私がつきあえといったら、つきあうつもりだった? 自分の意志じゃなく「おまえがつきあえといったから」つきあう?
屈辱的だと思った。つき合いたいから付き合う訳じゃない、そういう意味とほぼ等しいではないか。
それが、好きな女に対する仕打ちか。
実咲は口に出しそうになったその言葉を飲み込んだ。
好きだなんて、言われたことは一度もない。好きじゃないから、自分にこんな仕打ちができるのだ。仮に、本当は好きだとして、なのにこんな事をするというのなら、尚更これ以上付き合い切れない。
おかしくて、涙が出てくる。
最後まで、人を馬鹿にしている男だ。
これ以上、話すことなんて、なにもない。
真剣な表情で懇願するような雅貴の視線。それをまっすぐにらみ返していた実咲はそっけないほどの動きで背を向けると言い放った。
「……バイバイ」
実咲の決意を感じてか雅貴はそれ以上何も言わず、帰ろうとする実咲をひきとめようともしなかった。ただ、実咲はその場から逃げるような気持ちで歩きながら、その場を立ち去るまで背中に雅貴の視線を感じていた。

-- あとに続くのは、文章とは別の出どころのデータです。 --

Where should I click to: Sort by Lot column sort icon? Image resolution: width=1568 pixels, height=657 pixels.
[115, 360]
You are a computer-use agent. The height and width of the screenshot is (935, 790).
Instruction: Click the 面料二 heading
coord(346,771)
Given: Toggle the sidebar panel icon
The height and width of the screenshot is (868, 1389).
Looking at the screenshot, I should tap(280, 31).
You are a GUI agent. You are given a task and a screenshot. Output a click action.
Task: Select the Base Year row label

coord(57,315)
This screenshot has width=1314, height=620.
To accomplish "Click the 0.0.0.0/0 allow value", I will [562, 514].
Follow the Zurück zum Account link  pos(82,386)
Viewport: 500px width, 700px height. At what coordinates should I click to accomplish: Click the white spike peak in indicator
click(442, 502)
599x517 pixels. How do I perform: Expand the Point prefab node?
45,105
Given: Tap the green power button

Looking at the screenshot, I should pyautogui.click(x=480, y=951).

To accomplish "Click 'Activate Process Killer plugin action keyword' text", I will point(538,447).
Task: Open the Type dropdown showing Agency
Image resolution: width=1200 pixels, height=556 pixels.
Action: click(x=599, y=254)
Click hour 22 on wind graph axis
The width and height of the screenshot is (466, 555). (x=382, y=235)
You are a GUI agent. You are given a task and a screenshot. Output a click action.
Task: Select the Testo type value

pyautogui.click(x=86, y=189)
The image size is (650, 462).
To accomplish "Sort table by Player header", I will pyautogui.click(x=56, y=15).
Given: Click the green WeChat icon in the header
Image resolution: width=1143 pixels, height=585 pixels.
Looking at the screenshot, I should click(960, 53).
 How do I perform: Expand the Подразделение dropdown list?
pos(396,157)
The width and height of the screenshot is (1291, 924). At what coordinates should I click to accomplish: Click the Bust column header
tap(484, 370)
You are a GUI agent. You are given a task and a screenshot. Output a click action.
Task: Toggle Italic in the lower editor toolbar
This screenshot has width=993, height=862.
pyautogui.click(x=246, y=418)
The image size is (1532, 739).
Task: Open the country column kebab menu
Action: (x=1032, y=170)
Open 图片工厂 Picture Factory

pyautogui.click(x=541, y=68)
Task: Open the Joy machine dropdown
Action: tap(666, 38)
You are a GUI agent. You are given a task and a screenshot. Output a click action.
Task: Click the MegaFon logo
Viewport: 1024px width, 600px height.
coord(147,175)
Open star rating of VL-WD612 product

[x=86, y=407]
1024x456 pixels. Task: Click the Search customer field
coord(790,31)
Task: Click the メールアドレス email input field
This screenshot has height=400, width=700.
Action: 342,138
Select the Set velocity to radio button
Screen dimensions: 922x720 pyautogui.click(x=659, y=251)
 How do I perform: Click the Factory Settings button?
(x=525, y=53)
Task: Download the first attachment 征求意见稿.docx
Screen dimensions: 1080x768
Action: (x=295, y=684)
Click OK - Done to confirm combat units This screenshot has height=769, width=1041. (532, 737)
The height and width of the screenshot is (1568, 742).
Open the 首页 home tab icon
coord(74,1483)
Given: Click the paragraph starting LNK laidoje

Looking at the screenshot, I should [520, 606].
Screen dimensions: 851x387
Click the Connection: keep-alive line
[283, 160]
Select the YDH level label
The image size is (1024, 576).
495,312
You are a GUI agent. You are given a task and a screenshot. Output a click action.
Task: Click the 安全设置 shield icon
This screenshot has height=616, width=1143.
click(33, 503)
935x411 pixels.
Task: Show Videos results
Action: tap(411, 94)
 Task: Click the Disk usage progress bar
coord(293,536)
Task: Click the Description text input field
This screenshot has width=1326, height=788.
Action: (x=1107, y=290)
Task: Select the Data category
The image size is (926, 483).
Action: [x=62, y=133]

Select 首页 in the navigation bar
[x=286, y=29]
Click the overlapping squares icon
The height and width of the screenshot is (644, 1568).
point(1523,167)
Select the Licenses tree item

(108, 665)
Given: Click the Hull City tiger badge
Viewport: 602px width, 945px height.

肩肘張って、強がって、ようやく家にたどり着くと、倒れ込むようにベッドに転がる。
疲れた、な。
実咲は何をする気力も起きないまま寝返りを打ち、その度にため息をこぼした。
毎日かかってきていた電話は、もう来ない。
自分自身で別れを決めたのに、それでも悲しさがこみ上げてきて、涙がこぼれた。
「雅貴、あんた最低だよ」
つぶやく声が震えた。
もう、二度と会いたくない。会えば、きっと決心が揺らいでしまうから。あんな馬鹿な男に引っかかって、これ以上生活をめちゃくちゃにしたくない。
ふと自分の姿を思い出す。
この服も、このスカートも、この髪型も、身につけたアクセサリーも、クローゼットに入っているあの服も、あのワンピースも、あのコートも、あの靴も、全部、全部、雅貴に自分を見て欲しくて選んだ。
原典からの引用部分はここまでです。